What the authors find — that our health care prices and administrative costs are significantly higher than everywhere else’s — isn’t a complete surprise. Yet the authors also were able to challenge some long-held assumptions about the reasons for our nation’s exceptionally poor health care value.
Relative to the other countries, our demographic characteristics don’t explain our higher spending and lower relative outcomes. We have the youngest population in the group with higher rates of obesity but lower rates of smoking.
Some researchers have suggested that perhaps lower U.S. social spending led to worse population health. The new study, however, found few differences in general social spending between the U.S. and other countries.
The study also found few differences in the mix of specialists relative to primary care doctors or in the utilization of health care services (thought to be incentivized in the U.S. via the fee-for-service system or the medical malpractice system). We also spend less on hospital care as a share of total health spending than other countries do.
Where the U.S. did differ was on its higher salaries for doctors and nurses that are not explained by the cost of medical education. The prices for brand-name drugs are higher in the U.S. and thus we spend more on prescription drugs even though our generic drug usage is higher than in other countries. Our administrative costs, at 8 percent of spending, are higher than the 1-3 percent range in the other countries.
We also have a larger population of uninsured along with the highest amount if dissatisfaction with the health care system in general.
Ultimately these results, in challenging common explanations and settling on others, should help policymakers refocus and act with urgency to address our inefficient and expensive system through new legislative ideas and through building on current reform efforts.
Those current efforts, spurred on through the Affordable Care Act (ACA) and the bipartisan changes to Medicare physician payments, are largely aimed at restructuring the misaligned incentives that encourage high utilization. The results so far have been mixed. Although utilization does not explain the differences between the U.S. and more efficient systems, we should be able to capture savings and efficiencies by aligning incentives. So building on what we learn is still important.

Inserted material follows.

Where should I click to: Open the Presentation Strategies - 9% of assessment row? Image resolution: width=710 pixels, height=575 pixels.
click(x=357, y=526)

However, policymakers can’t ignore the variables driving our relative inefficiencies. There are bipartisan ideas for controlling pharmaceutical costs that both President Trump and President Obama proposed in their budgets. Increasing price and quality transparency could help consumer-based pressure reduce prices. Increasing regulation in instances of broken health care markets or greater provider consolidation can also be a possibility.
Most importantly, policymakers cannot continue to let arguments over the relatively small sliver of insurance spending represented by the ACA distract them from the need to confront the much greater problem of health care cost growth. Otherwise that growth will continue to push the federal budget in an unsustainable direction.